### Exercise prompt
Can you render the whole listing below as a numbered list, leaving out the blank lines?

* begin Excerpted data *

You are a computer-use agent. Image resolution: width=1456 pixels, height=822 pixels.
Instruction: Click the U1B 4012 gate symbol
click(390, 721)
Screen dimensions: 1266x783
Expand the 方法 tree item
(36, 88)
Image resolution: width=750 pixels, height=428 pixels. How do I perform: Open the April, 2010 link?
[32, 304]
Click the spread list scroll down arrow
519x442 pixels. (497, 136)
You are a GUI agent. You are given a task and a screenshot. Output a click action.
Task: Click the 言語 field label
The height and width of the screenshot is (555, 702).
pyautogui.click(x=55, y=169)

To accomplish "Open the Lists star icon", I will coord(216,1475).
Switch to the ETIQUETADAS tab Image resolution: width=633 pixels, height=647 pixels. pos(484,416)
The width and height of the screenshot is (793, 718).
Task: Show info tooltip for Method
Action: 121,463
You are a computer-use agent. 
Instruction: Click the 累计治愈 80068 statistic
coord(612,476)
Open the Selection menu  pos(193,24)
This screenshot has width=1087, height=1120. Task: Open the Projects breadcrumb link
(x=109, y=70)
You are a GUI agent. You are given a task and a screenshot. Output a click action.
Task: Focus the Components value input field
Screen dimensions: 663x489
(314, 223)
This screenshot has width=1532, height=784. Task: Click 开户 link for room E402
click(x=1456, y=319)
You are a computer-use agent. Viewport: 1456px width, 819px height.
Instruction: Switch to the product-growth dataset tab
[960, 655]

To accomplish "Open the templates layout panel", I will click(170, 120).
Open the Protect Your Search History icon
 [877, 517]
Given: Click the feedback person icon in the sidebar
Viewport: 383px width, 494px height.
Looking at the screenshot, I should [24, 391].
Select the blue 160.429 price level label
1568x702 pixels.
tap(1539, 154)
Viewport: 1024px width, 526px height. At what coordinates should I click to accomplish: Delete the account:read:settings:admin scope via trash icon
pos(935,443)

* end Excerpted data *

### Solution to the exercise
1. You are a computer-use agent. Image resolution: width=1456 pixels, height=822 pixels.
2. Instruction: Click the U1B 4012 gate symbol
3. click(390, 721)
4. Screen dimensions: 1266x783
5. Expand the 方法 tree item
6. (36, 88)
7. Image resolution: width=750 pixels, height=428 pixels. How do I perform: Open the April, 2010 link?
8. [32, 304]
9. Click the spread list scroll down arrow
10. 519x442 pixels. (497, 136)
11. You are a GUI agent. You are given a task and a screenshot. Output a click action.
12. Task: Click the 言語 field label
13. The height and width of the screenshot is (555, 702).
14. pyautogui.click(x=55, y=169)
15. To accomplish "Open the Lists star icon", I will coord(216,1475).
16. Switch to the ETIQUETADAS tab Image resolution: width=633 pixels, height=647 pixels. pos(484,416)
17. The width and height of the screenshot is (793, 718).
18. Task: Show info tooltip for Method
19. Action: 121,463
20. You are a computer-use agent. 
21. Instruction: Click the 累计治愈 80068 statistic
22. coord(612,476)
23. Open the Selection menu  pos(193,24)
24. This screenshot has width=1087, height=1120. Task: Open the Projects breadcrumb link
25. (x=109, y=70)
26. You are a GUI agent. You are given a task and a screenshot. Output a click action.
27. Task: Focus the Components value input field
28. Screen dimensions: 663x489
29. (314, 223)
30. This screenshot has width=1532, height=784. Task: Click 开户 link for room E402
31. click(x=1456, y=319)
32. You are a computer-use agent. Viewport: 1456px width, 819px height.
33. Instruction: Switch to the product-growth dataset tab
34. [960, 655]
35. To accomplish "Open the templates layout panel", I will click(170, 120).
36. Open the Protect Your Search History icon
37.  [877, 517]
38. Given: Click the feedback person icon in the sidebar
39. Viewport: 383px width, 494px height.
40. Looking at the screenshot, I should [24, 391].
41. Select the blue 160.429 price level label
42. 1568x702 pixels.
43. tap(1539, 154)
44. Viewport: 1024px width, 526px height. At what coordinates should I click to accomplish: Delete the account:read:settings:admin scope via trash icon
45. pos(935,443)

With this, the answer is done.